→ Study text
******

WASP: Drone Plane Becomes Hackers' Tool
Developers say tiny plane can eavesdrop.
LAS VEGAS, Aug. 8, 2011 — -- The age-old theory in warfare is that the best place to be is the high ground, from which you can see and attack your enemies. Richard Perkins and Mike Tassey decided to apply that idea to cyber warfare as well.
The result was the WASP -- short for Wireless Aerial Surveillance Platform. The two men, who say they both have long experience as computer security consultants for the U.S. government, took an Army-surplus drone airplane and turned it into an airborne hacking platform that they say can infiltrate your Wi-Fi network, intercept your cell phone calls, jam radio signals, even hack websites wirelessly. They say it cost them a grand total of $6,200.
They showed off the WASP at this month's Black Hat computer security conference in Las Vegas, an annual haven for tech mavens talking -- often in programming code -- about cyber attacks they would like to avoid. One way to anticipate what might be coming, many of them figure, is to try inventing what they think the bad guys would.
In other words, said Tassey, "If we thought about it, someone else has and they're just not telling you."
The WASP, about six feet long, was based on a plane the military has routinely used as a training target. They opened up the plane and added a cell phone, tablet computer and a few other pieces of electronics. They wrote software to read signals from ground-based phones and computer networks.
The FAA requires that a plane that size fly no more than 400 feet above the ground, and that it be within sight of whoever is controlling it by radio -- but that was all right with Perkins and Tassey. The WASP would still be high enough not to be noticed by people in an office building below who might be making calls or sending data, including sensitive material. The plane is battery powered and can only stay airborne for an hour, but the men said other versions might easily fly longer.
At last year's conference, another engineer, Chris Paget, had shown how an airborne drone could be used to intercept cell phone calls, literally by pretending to be a flying cell tower. Its signals could fool phones on the ground into relaying calls through it. Once it did that, recording private conversations or data would be just one extra step.

******

→ Study material
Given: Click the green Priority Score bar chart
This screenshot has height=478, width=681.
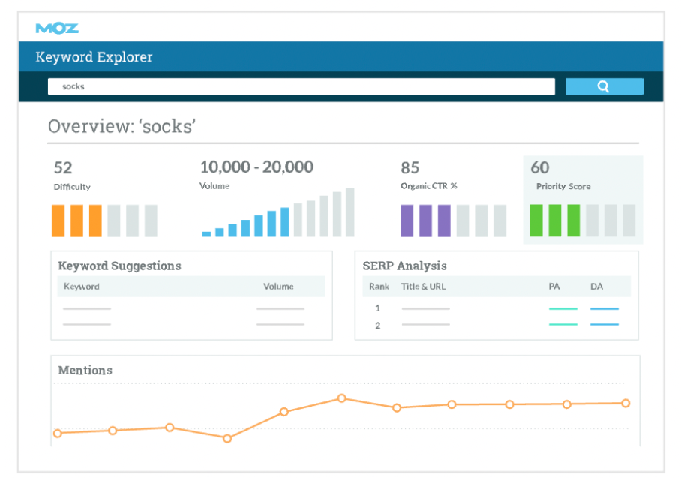Looking at the screenshot, I should [582, 221].
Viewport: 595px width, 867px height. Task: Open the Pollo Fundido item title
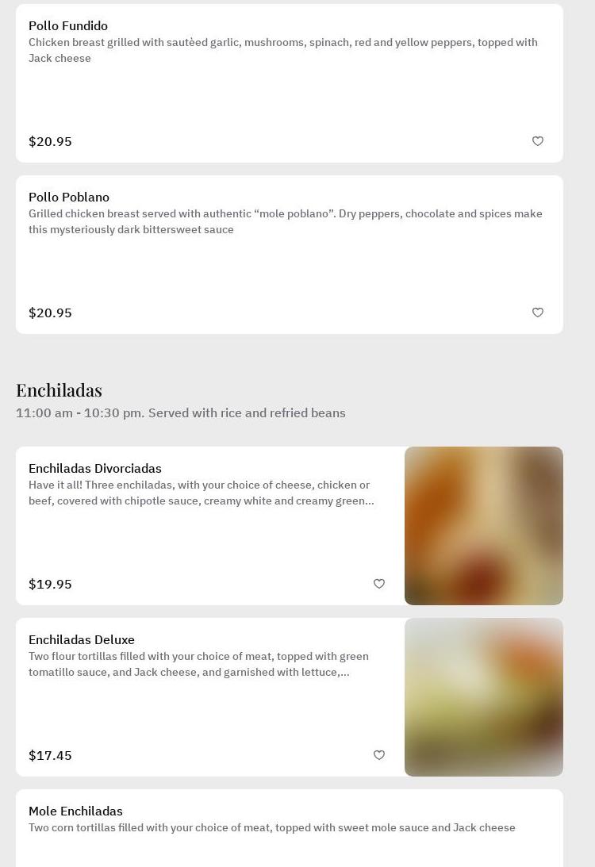click(x=68, y=26)
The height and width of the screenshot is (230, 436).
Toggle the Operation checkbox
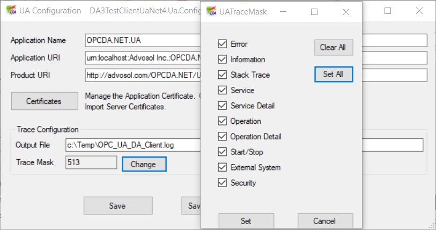[x=222, y=121]
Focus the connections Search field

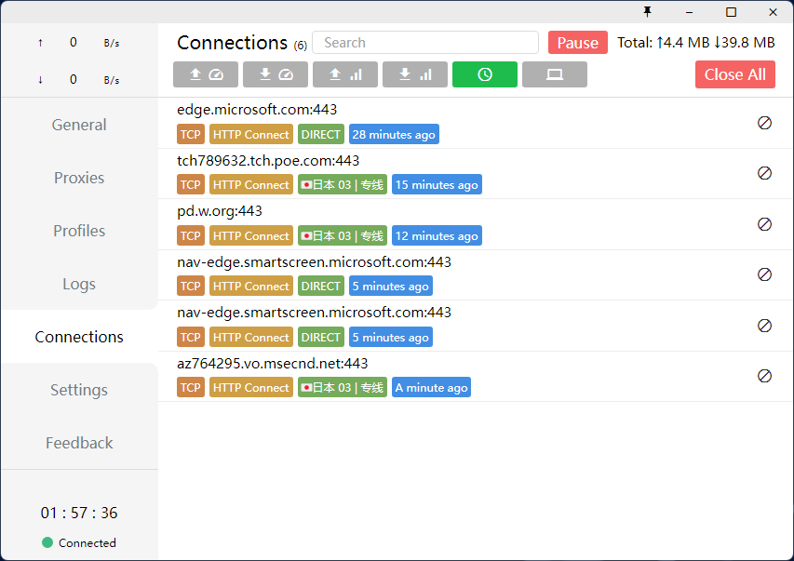point(425,43)
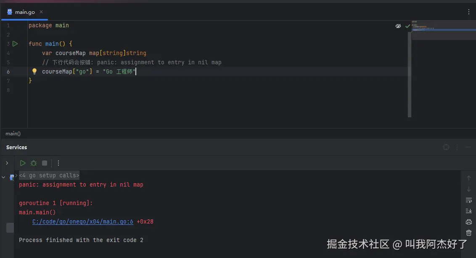Click the editor vertical scrollbar
Viewport: 476px width, 258px height.
(409, 74)
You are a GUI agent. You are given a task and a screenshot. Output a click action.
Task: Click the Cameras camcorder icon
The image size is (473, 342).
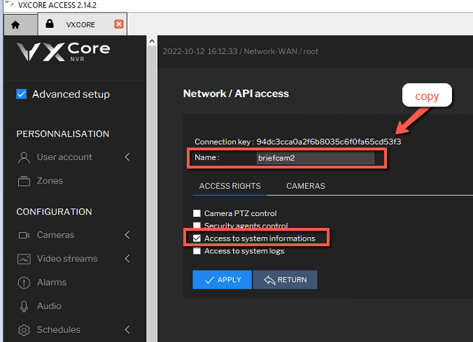(x=24, y=235)
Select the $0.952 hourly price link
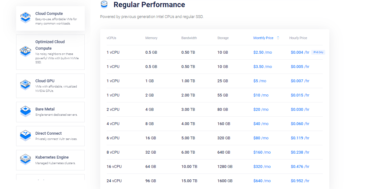This screenshot has height=189, width=373. 300,181
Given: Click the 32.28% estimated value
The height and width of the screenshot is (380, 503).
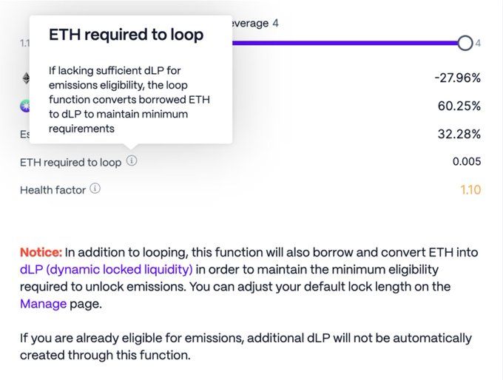Looking at the screenshot, I should point(459,134).
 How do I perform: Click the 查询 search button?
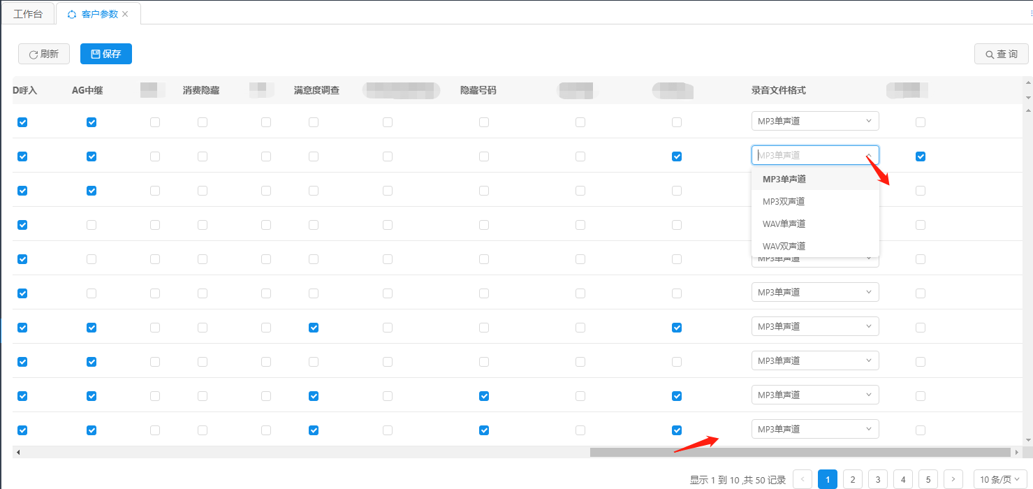(x=1001, y=54)
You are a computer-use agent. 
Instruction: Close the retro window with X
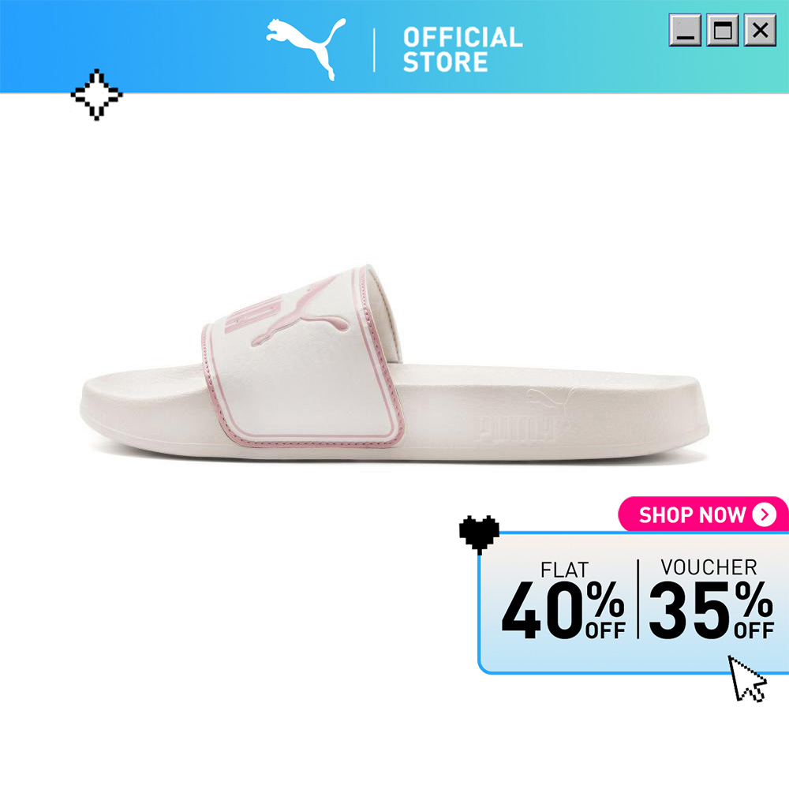click(x=760, y=30)
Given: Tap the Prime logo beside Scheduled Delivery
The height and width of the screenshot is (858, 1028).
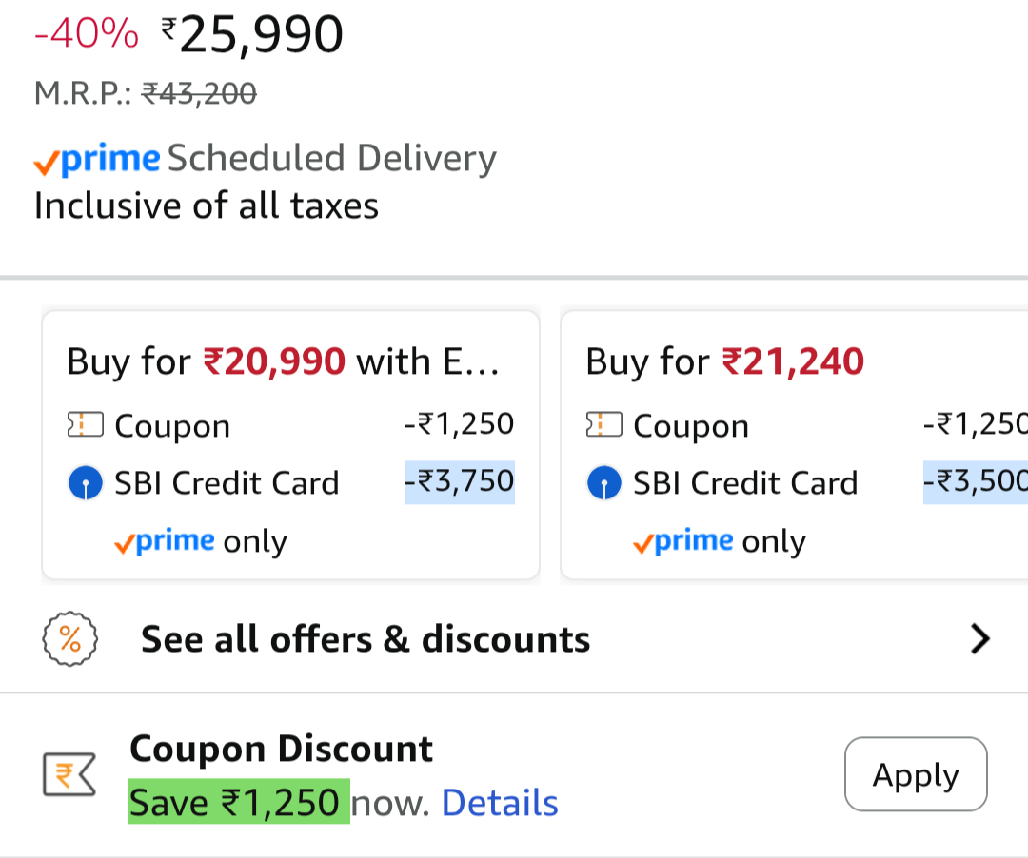Looking at the screenshot, I should (x=97, y=160).
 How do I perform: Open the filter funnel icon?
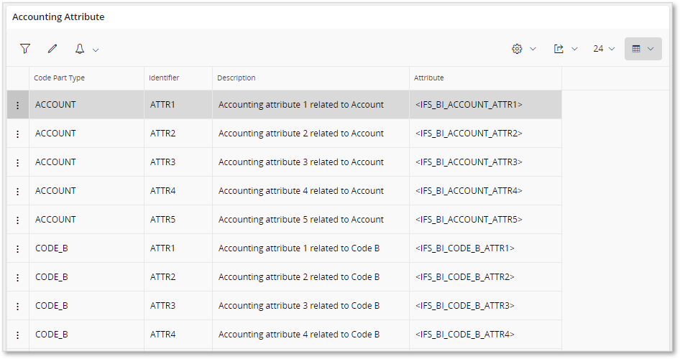tap(25, 49)
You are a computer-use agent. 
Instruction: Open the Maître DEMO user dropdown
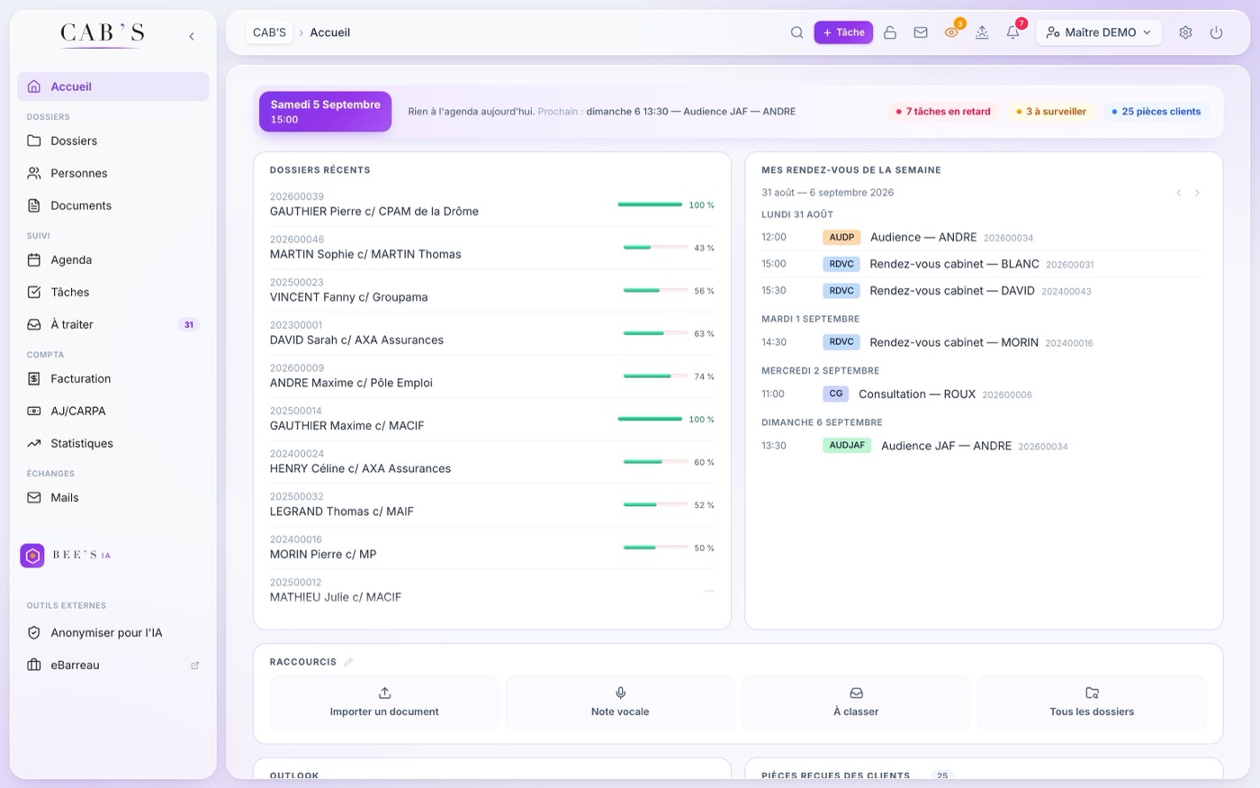coord(1099,32)
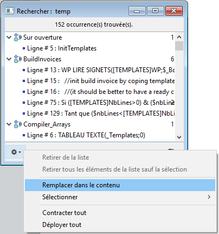
Task: Click the bullet icon of Ligne # 5
Action: 24,48
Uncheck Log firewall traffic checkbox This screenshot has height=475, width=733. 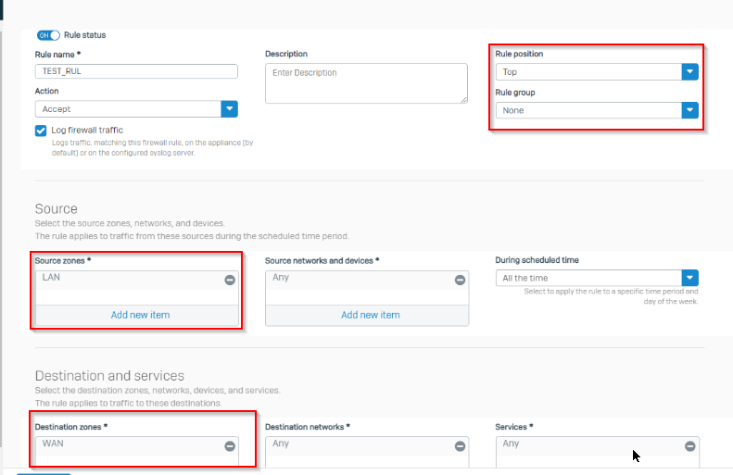point(41,131)
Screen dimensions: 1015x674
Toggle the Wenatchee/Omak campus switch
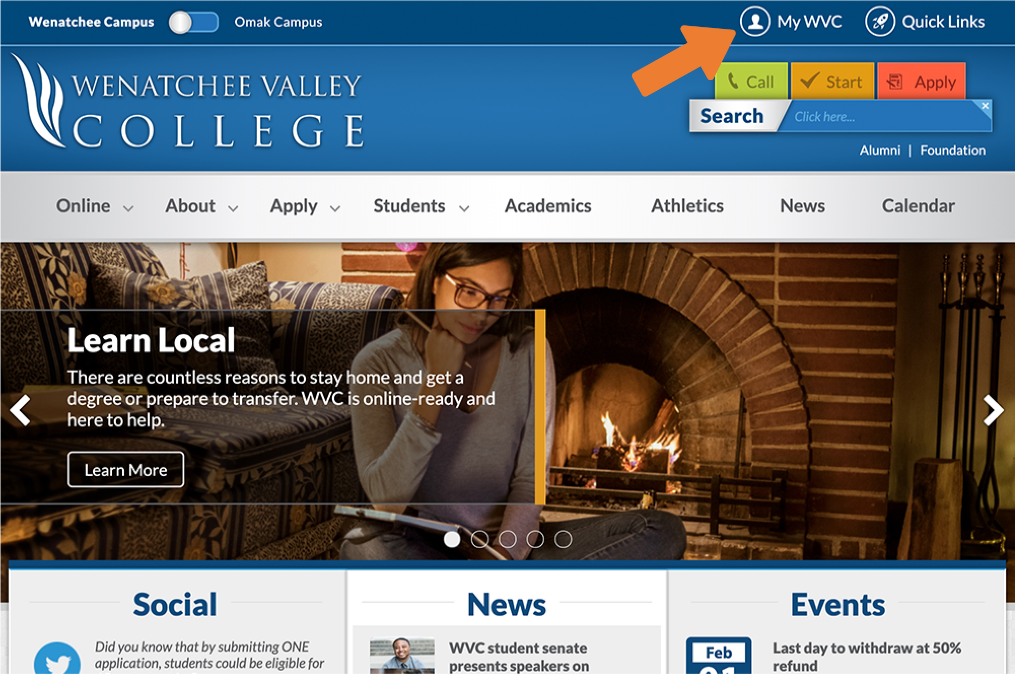pos(194,22)
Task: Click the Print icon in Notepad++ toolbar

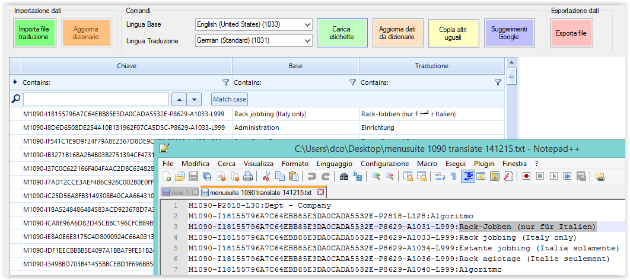Action: pos(247,176)
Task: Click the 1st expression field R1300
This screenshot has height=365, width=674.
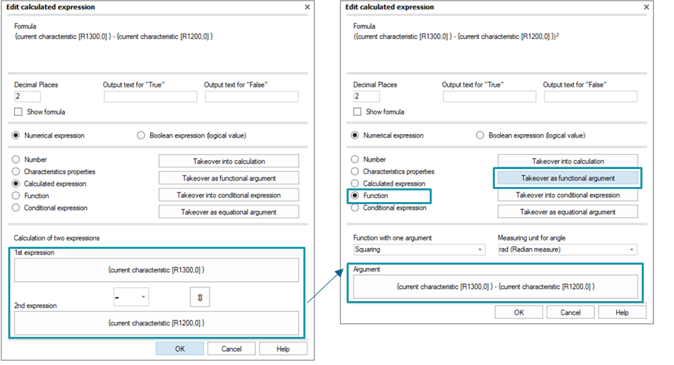Action: coord(156,270)
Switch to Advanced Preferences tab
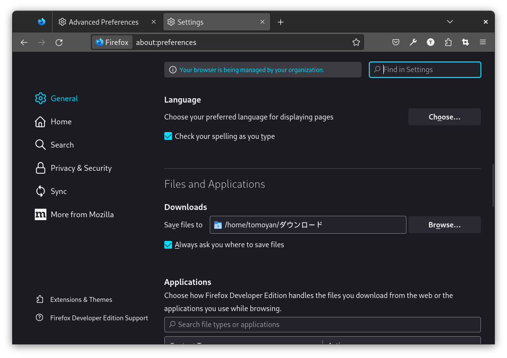507x358 pixels. (x=103, y=22)
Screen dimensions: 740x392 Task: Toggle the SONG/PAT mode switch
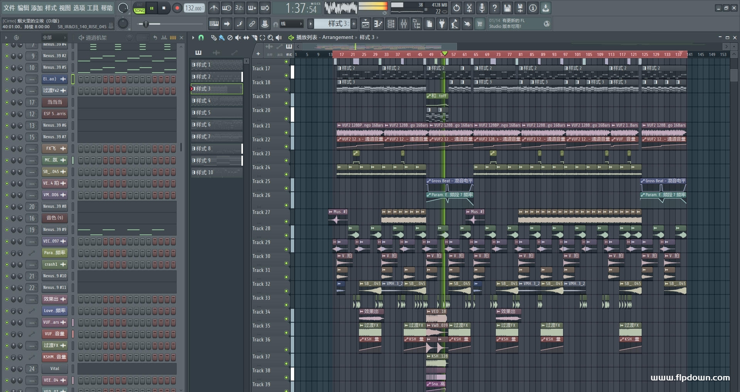coord(139,8)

******

→ Work order 1
According to the article on the WASP drone, how much did Perkins and Tassey say building it cost them?
→ Work order 2
Write the next part of the article on the WASP hacking drone, beginning after its final sentence.
The records play no part in this work.

→ Response box 1
A grand total of $6,200.

→ Response box 2
Sound a bit over the top? That's the kind of thing that comes up at the annual Black Hat conferences. There was also a presentation by a computer engineer named Jay Radcliffe -- himself a diabetic -- showing that an insulin pump could be controlled by a less-than-scrupulous hacker. There were sessions on how to defeat antivirus programs, or make the battery in a stranger's laptop overheat.
"Everybody's pushing the technology to do more and more and more, and like any technology that's pushed like that, security is an afterthought," Radcliffe told The Associated Press.
Of course, a hovering drone that picks up cell phone calls could also be used for good. Imagine sending one to an area hit by an earthquake, where power and cellular service have been knocked out, they said. The problem is that cellular service providers already have portable towers that don't need to land for refueling.
So why try all this far-out hacking? Partly, said people at the conference, to warn computer specialists they may be vulnerable in ways they had not imagined. But some of them conceded there was also an element of sport involved, doing something hard as a way to prove it can be done.
"All this requires is dedicated people," said Tassey. "This does not come with morals or ethics."